TRECHO DO TEXTO:

+===+

Faustino e o concretismo
Tendo sido embora seu João Batista,
Faustino não chegou de fato a "propagar" o concretismo. Diversamente dos
muitos adeptos de primeira hora -e até
mesmo de Bandeira, que o praticou numa tentativa de se "aggiornar", de não
perder um lugar na modernidade de seu
tempo-, Faustino fez apenas umas incursões tímidas, tipo espacejamento e
corte de palavras, em poemas publicados
no suplemento dominical do "Jornal do
Brasil" e no "Correio da Manhã", como
"Ariazul, Cavossonante Escudo Nosso" e
"22.10.1956".
Aliás, diga-se que essa entronização
não implicava sua adesão ao movimento.
Ele próprio afirma que não tinha "o menor interesse pessoal na experiência" e
que o fazia por acreditar na "competência e honestidade intelectual" de seus patronos "como artistas de vanguarda". A
face vanguardista -o "nouveau"- de
sua obra poética estava na utilização de
temas órficos, de evocações mitológicas,
de paráfrases greco-romanas, de colagens, justaposições e intertextualidades, à
maneira de Pound, que viriam depois a
constituir o arsenal de todo poeta iniciante, que o exibiria com alarde, como se
descobrisse a pólvora. Em Faustino esse
instrumental se adequava perfeitamente
à necessidade íntima de codificar e equacionar sentimentos complexos e angustiantes e exprimir, apesar de bem moço,
sua trágica e abrangente visão do mundo.

+===+

MATERIAL FORNECIDO:

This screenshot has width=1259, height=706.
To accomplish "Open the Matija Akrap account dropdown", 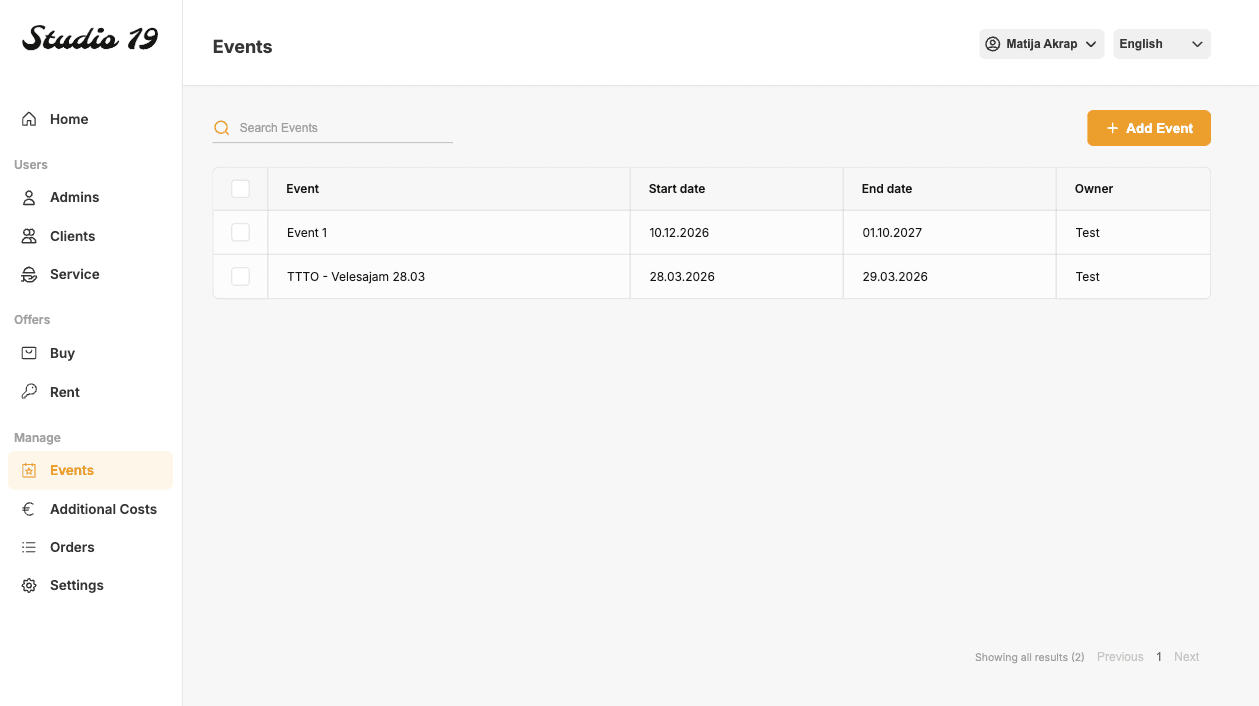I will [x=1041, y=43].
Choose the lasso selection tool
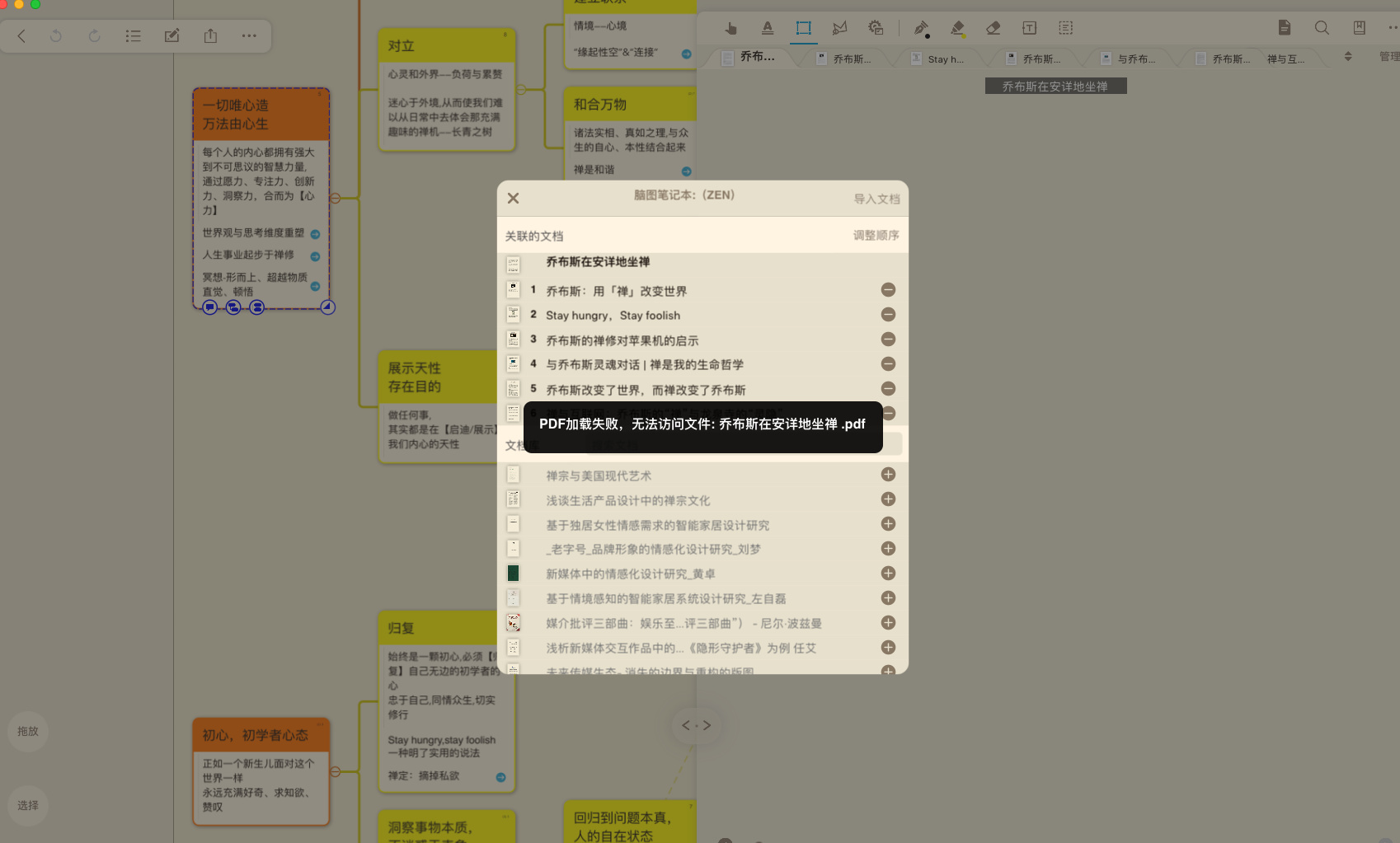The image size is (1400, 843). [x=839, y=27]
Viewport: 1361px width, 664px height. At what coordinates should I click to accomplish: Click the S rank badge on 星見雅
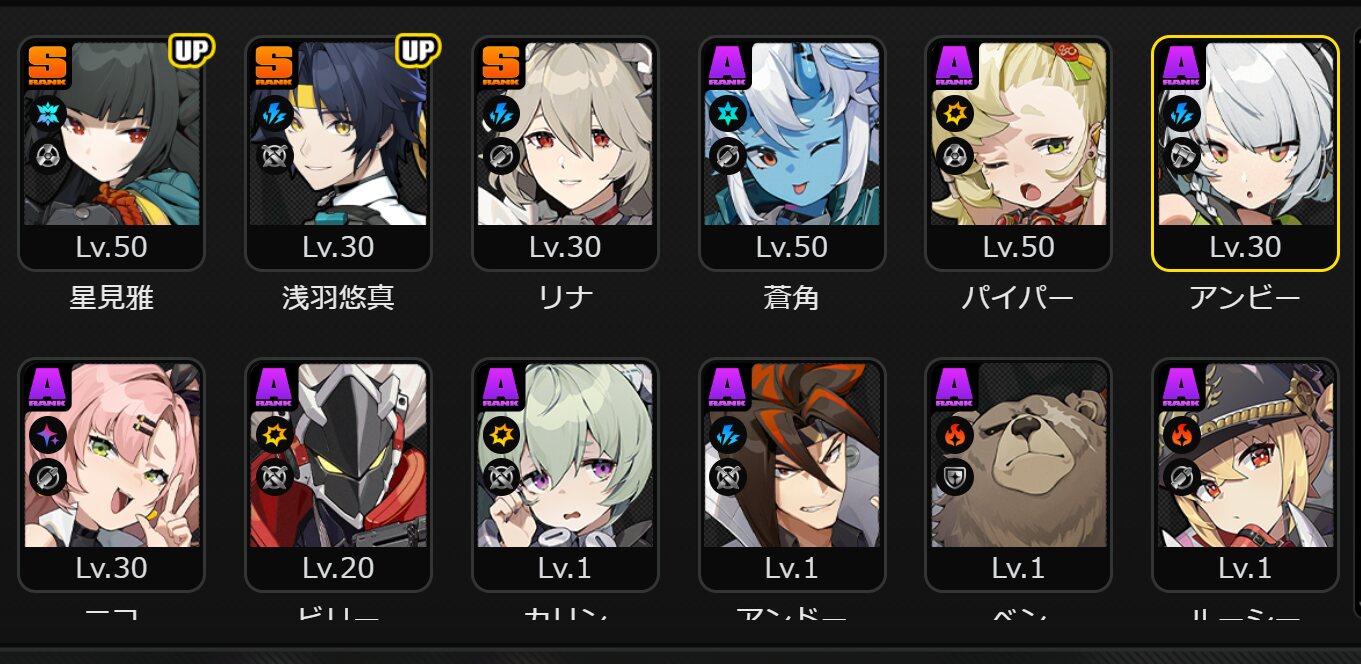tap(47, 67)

+===+

O QUE FAZER:
1) Pode reproduzir fielmente o trecho do texto sobre Faustino e o concretismo que vai de "Aliás, diga-se que" até "visão do mundo."?
2) Pode transcrever, sem nenhuma alteração, as linhas do material fornecido desde a que contém "Choose the lasso selection tool" até o final dessas linhas, deixando as imagens de fora da resposta?

RESPOSTAS DADAS:
1)
Aliás, diga-se que essa entronização
não implicava sua adesão ao movimento.
Ele próprio afirma que não tinha "o menor interesse pessoal na experiência" e
que o fazia por acreditar na "competência e honestidade intelectual" de seus patronos "como artistas de vanguarda". A
face vanguardista -o "nouveau"- de
sua obra poética estava na utilização de
temas órficos, de evocações mitológicas,
de paráfrases greco-romanas, de colagens, justaposições e intertextualidades, à
maneira de Pound, que viriam depois a
constituir o arsenal de todo poeta iniciante, que o exibiria com alarde, como se
descobrisse a pólvora. Em Faustino esse
instrumental se adequava perfeitamente
à necessidade íntima de codificar e equacionar sentimentos complexos e angustiantes e exprimir, apesar de bem moço,
sua trágica e abrangente visão do mundo.

2)
Choose the lasso selection tool
The image size is (1400, 843). [x=839, y=27]
Viewport: 1361px width, 664px height. At what coordinates should I click to accomplish: Click the S rank badge on 星見雅
tap(47, 67)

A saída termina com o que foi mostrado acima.